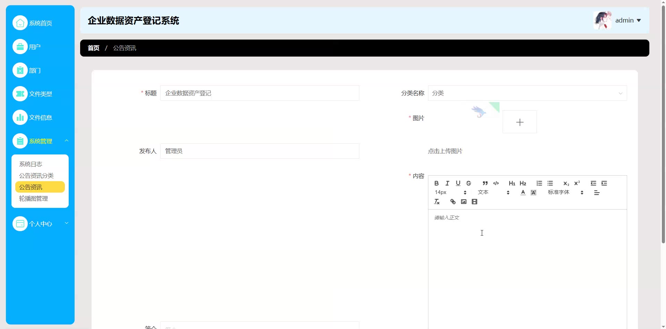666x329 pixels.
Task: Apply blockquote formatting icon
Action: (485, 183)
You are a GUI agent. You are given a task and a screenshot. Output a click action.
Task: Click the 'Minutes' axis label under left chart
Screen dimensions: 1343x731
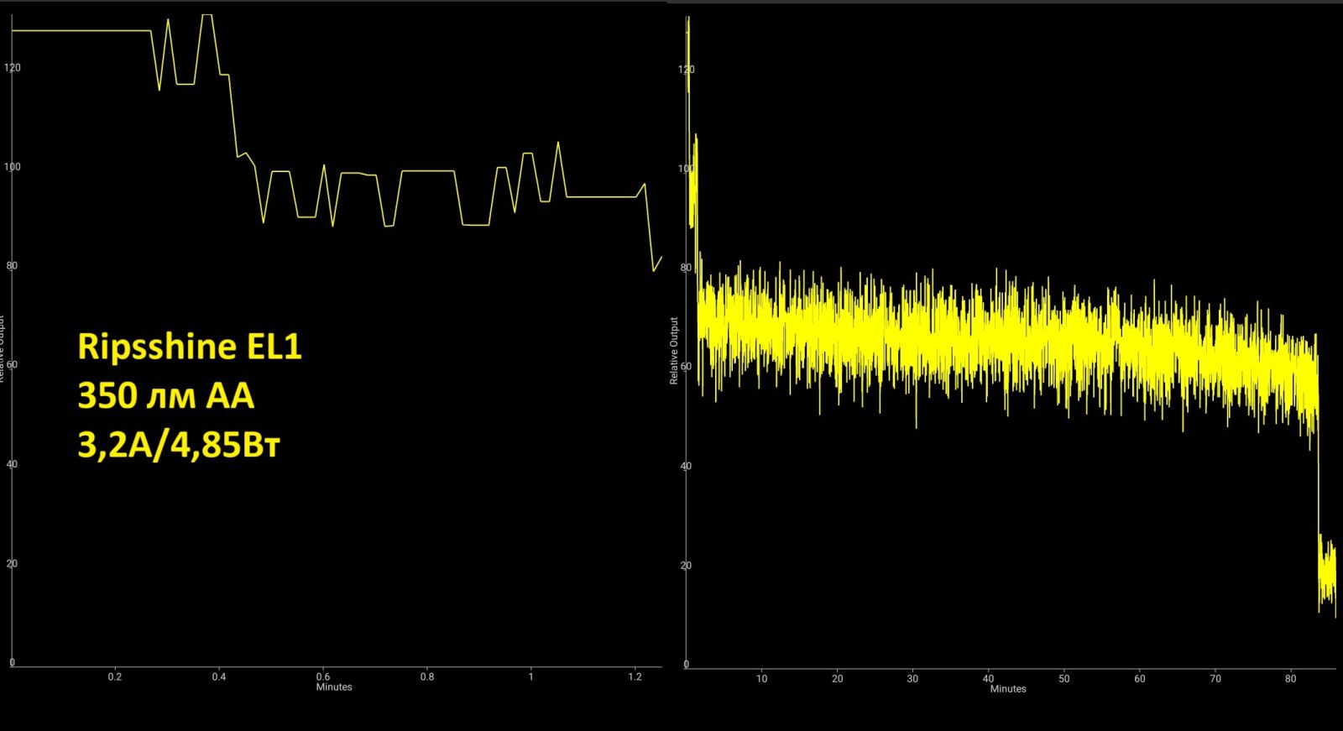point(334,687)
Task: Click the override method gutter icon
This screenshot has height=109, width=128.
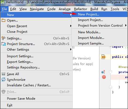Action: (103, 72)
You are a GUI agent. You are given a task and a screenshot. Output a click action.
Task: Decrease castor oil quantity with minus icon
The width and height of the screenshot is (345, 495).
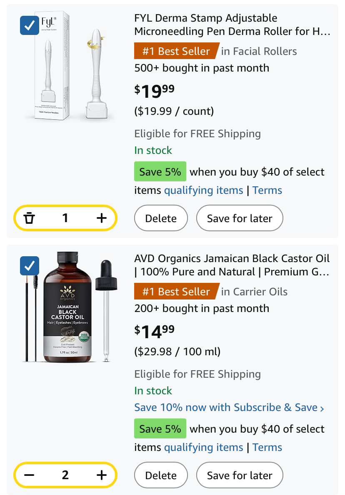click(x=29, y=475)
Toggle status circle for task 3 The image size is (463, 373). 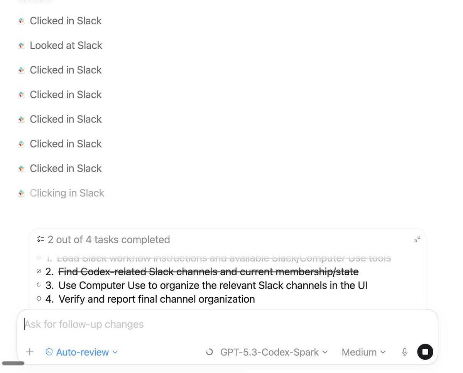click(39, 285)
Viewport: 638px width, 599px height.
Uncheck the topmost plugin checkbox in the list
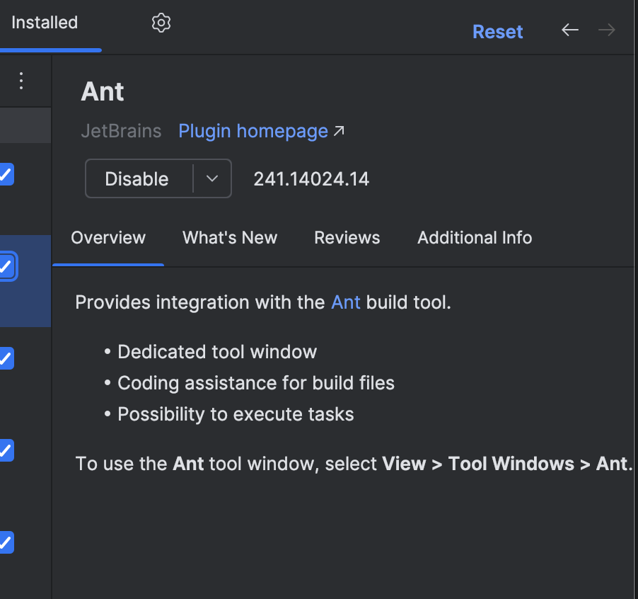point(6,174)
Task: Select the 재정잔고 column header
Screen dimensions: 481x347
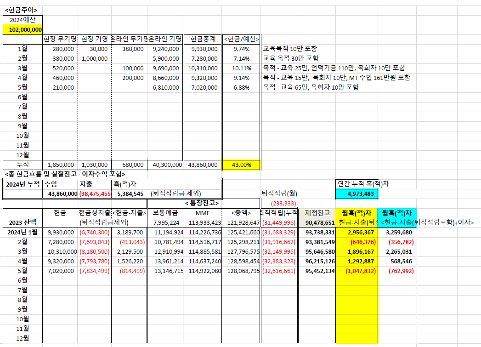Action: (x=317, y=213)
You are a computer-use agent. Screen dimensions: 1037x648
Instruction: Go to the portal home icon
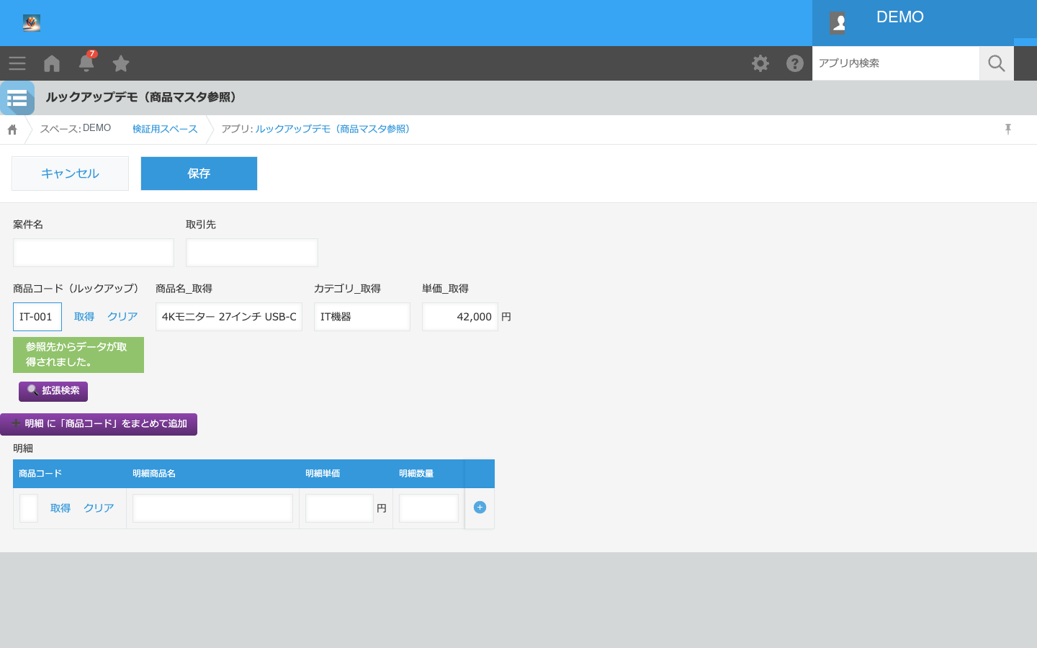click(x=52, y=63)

────────────────────────────────────────

**PROBLEM:** In the listing above, retype exactly, and only, the lines from the one containing "You are a computer-use" through the last line, both included. Omit the pictures.

**SOLUTION FOR THIS EXERCISE:**
You are a computer-use agent. Screen dimensions: 1037x648
Instruction: Go to the portal home icon
click(x=52, y=63)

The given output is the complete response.